Willa Rawlings (GoFundMe Photo/David Jensen)

TONTO BASIN, Ariz. (AP) – Authorities say the search for a 6-year-old girl missing since being swept away in a rural Arizona creek during a rainstorm last week now is a recovery effort and no longer a rescue mission.

Gila County Sheriff’s officials say they’re trying to bring closure for the family of Willa Rawlings. The girl has now been missing for six days.

The search is scheduled to resume Thursday morning with crews planning to use a robotic boat in the murky water that’s cluttered with debris and weeds.

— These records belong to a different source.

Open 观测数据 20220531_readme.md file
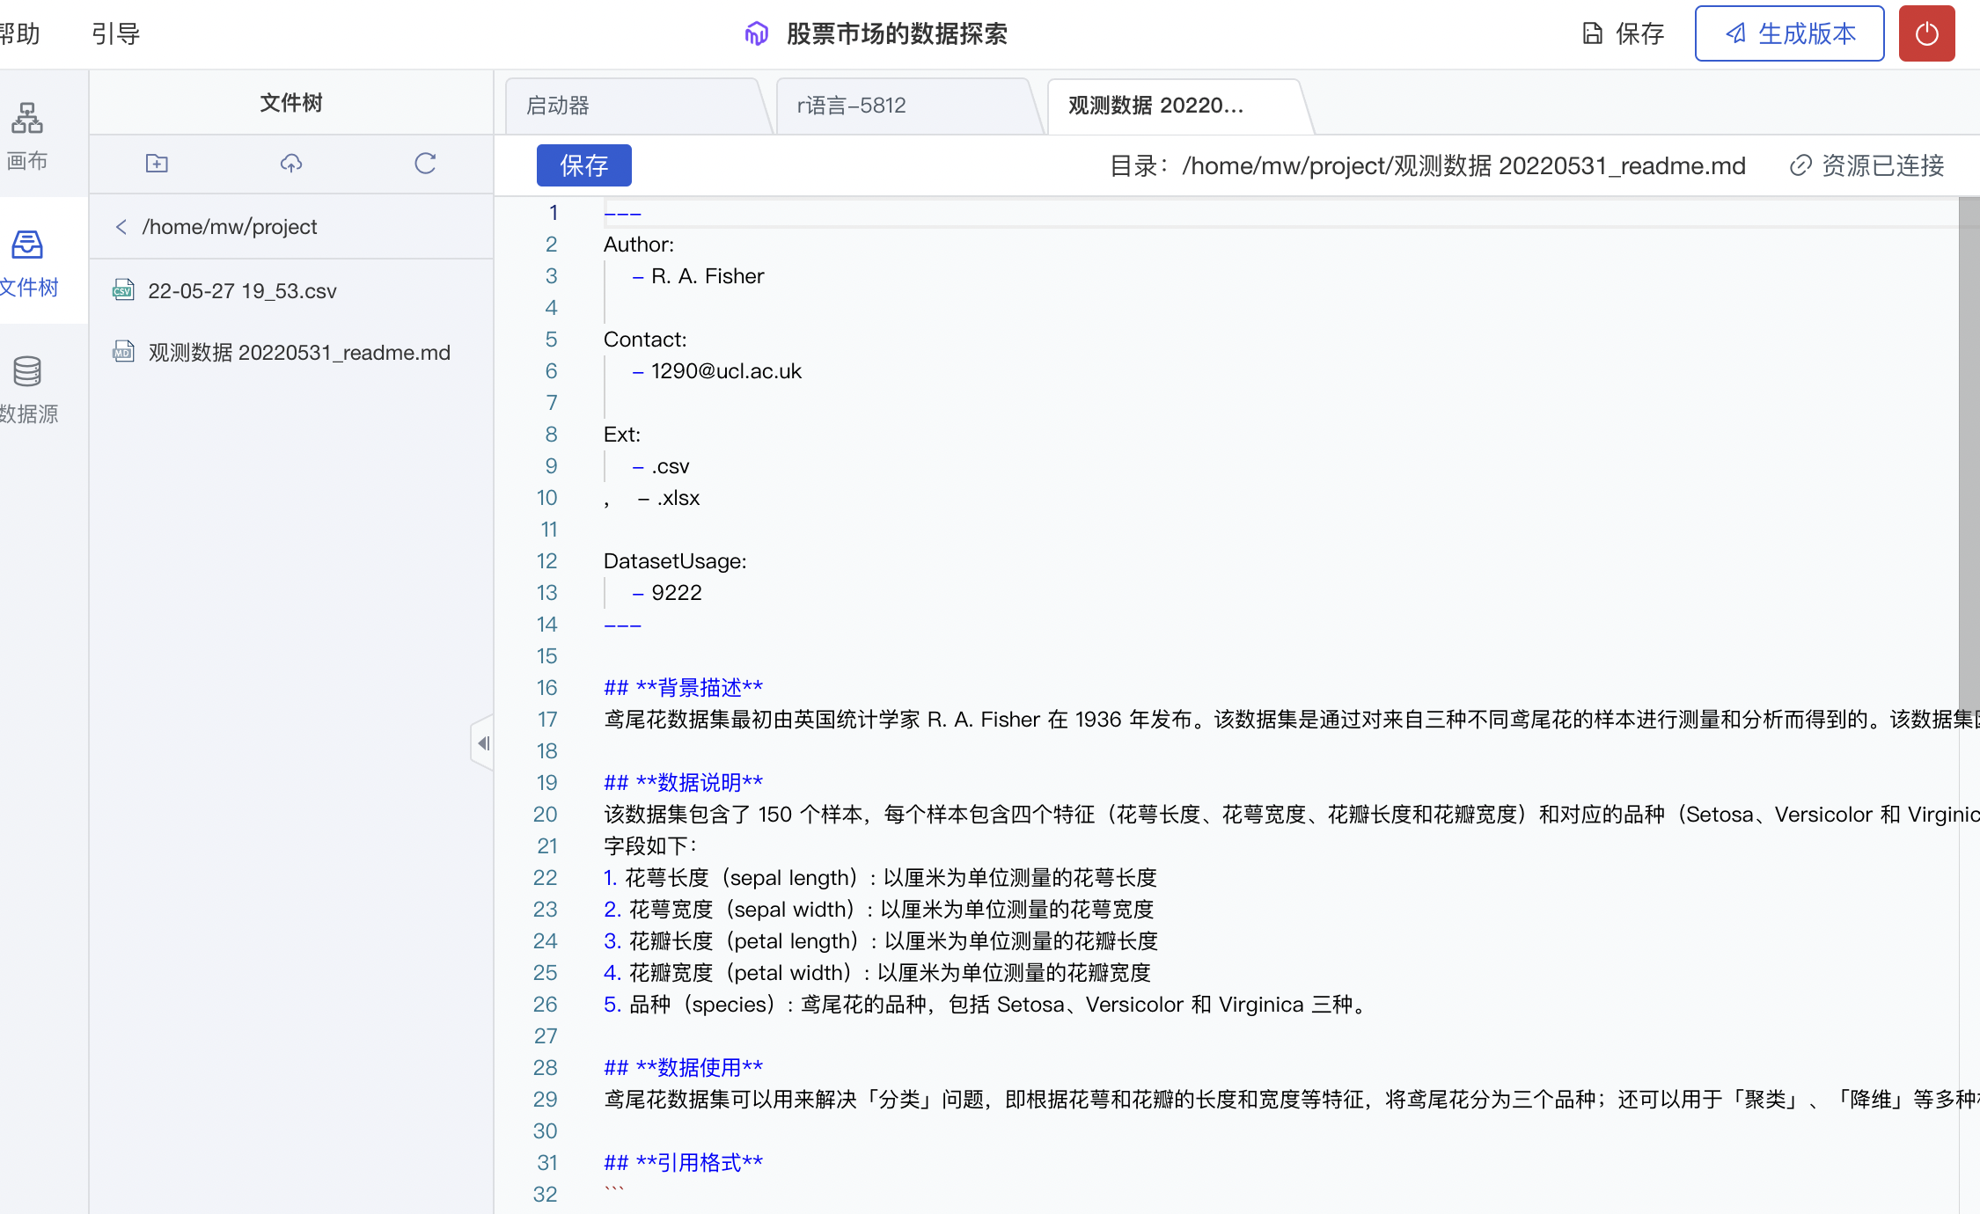This screenshot has width=1980, height=1214. pos(298,353)
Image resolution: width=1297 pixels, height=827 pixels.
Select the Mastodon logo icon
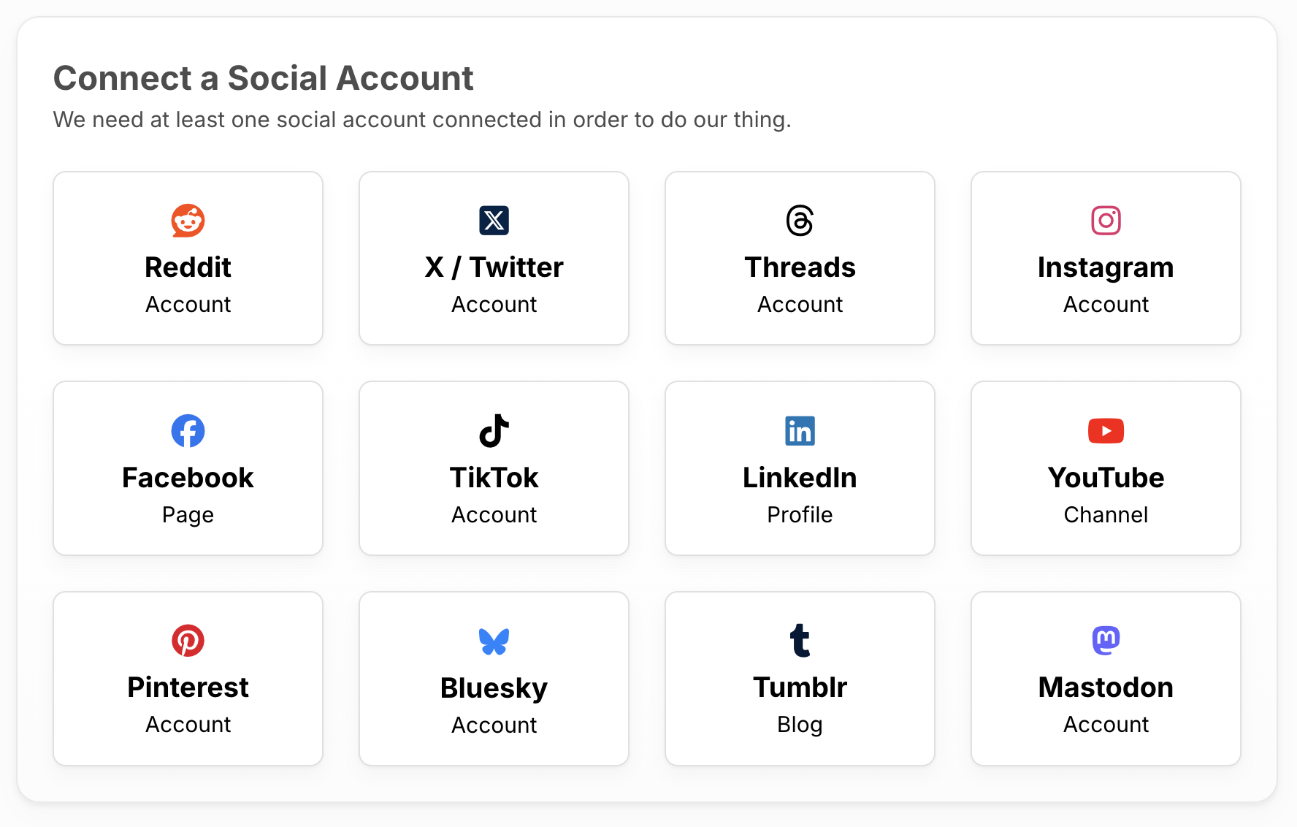(1106, 640)
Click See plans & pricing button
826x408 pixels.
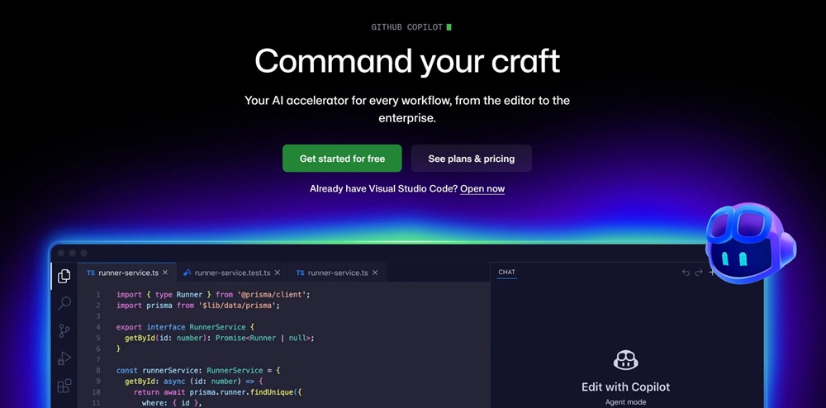coord(471,159)
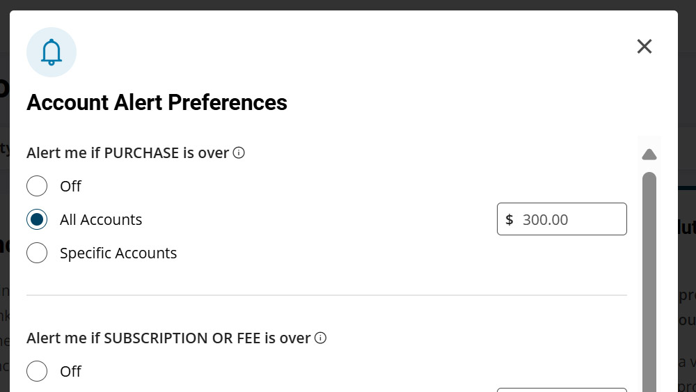
Task: Select Off radio under SUBSCRIPTION OR FEE
Action: coord(37,371)
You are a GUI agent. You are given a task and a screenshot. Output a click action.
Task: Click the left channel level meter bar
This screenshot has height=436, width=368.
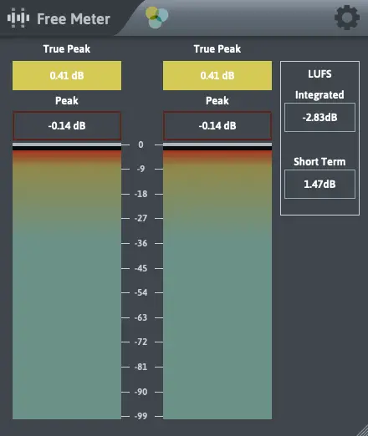(x=67, y=285)
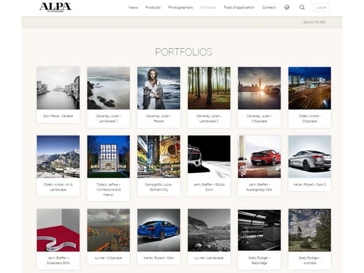This screenshot has height=273, width=364.
Task: Open the News menu item
Action: click(x=133, y=7)
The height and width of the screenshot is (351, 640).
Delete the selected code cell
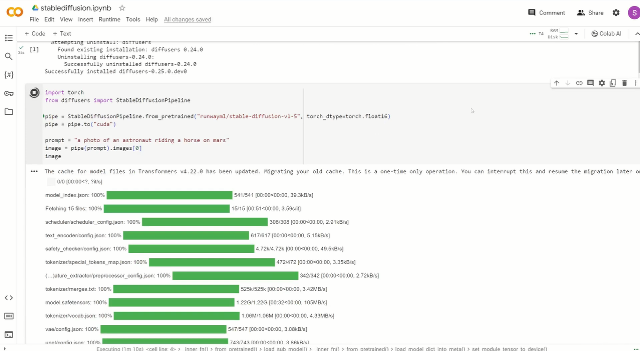click(624, 83)
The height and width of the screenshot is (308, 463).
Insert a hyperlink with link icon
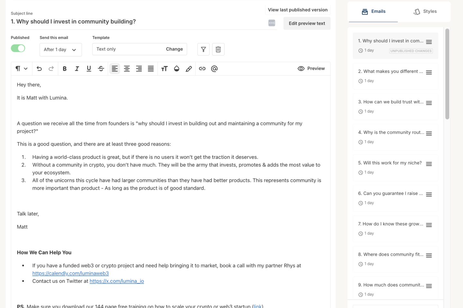pos(202,69)
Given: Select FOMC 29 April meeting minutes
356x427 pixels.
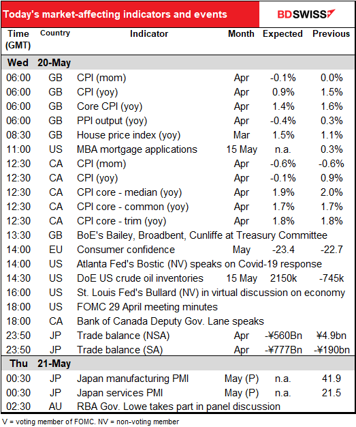Looking at the screenshot, I should point(147,307).
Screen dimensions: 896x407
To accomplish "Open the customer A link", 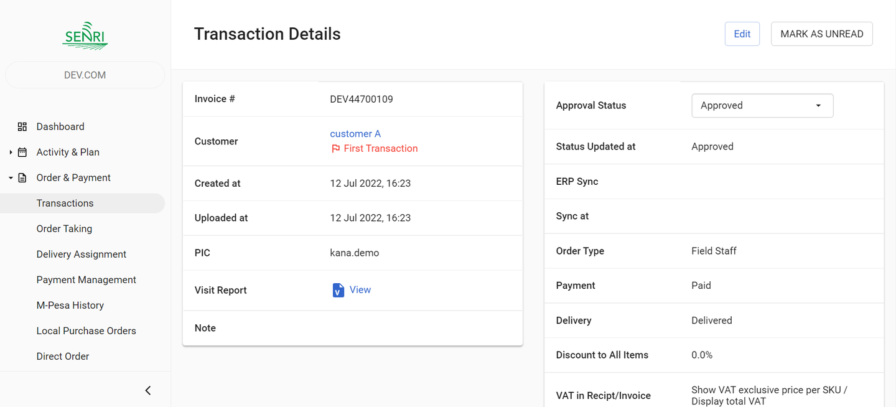I will coord(355,134).
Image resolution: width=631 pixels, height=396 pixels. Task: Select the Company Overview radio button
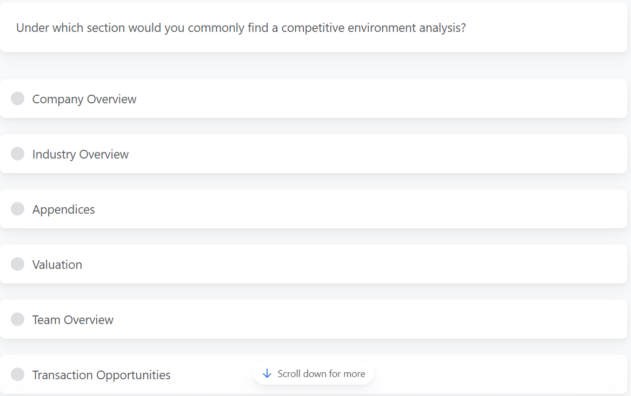(17, 98)
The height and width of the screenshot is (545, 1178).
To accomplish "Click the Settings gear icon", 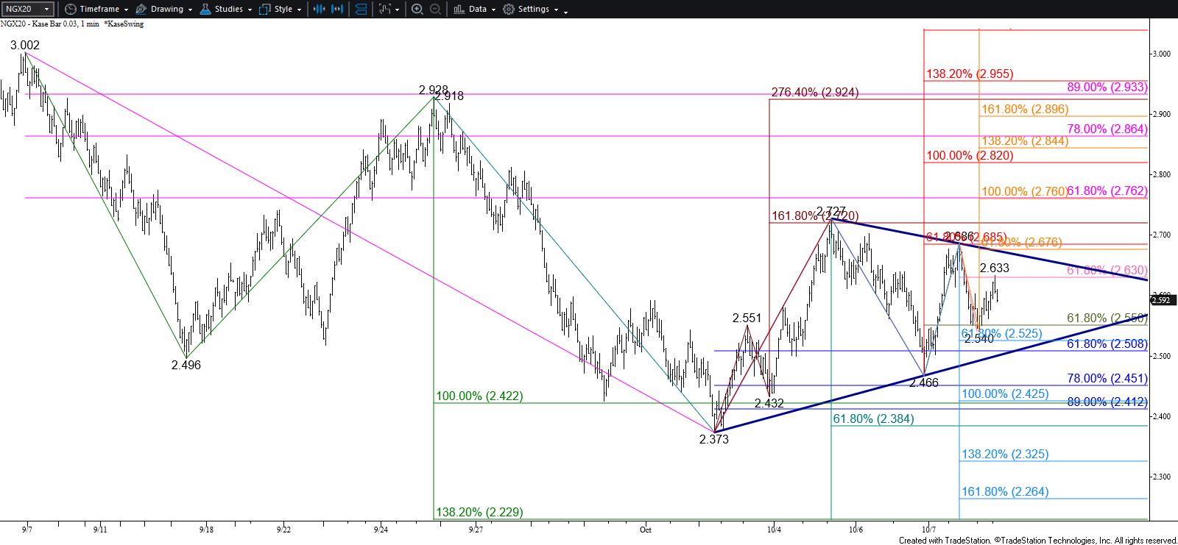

Last Sunday, authorities reported finding a shoe that may also belong to the girl about 200 yards from where the family’s vehicle got stuck in the creek.

The bodies of a 5-year-old son and a 5-year-old niece of Daniel and Lacey Rawlings were found Saturday, a day after a nine-member family group tried to a cross Tonto Creek in a military-style truck.

The crossing had been closed with barricades and signs because of a storm that dropped an estimated 2 inches of rain in the Tonto Basin area.

Arizona Gov. Doug Ducey said Tuesday he will consider providing money in next year’s state budget to help build a bridge over the Tonto Creek.

Gila County has applied repeatedly for federal funds to pay for a bridge over the crossing where the family truck was swept away while trying to traverse the swollen creek, but hasn’t won a grant for the project, according to county spokeswoman Jacque Sanders. About 1,000 people are cut off when the creek floods during heavy rains.

The governor told reporters that with the state in a good financial position, looking at ways to fund a $20 million bridge to serve the small community is in the mix. The county has sought $17 million in federal funds and would pay for the remainder.

“We’re going to look at the infrastructure needs of the state and I’ve heard the asks on this bridge,” Ducey said. “It certainly is going to be considered in this budget season.”

The county’s federal grant application says five people had died crossing the creek in the past 25 years. That was before last Friday’s tragedy.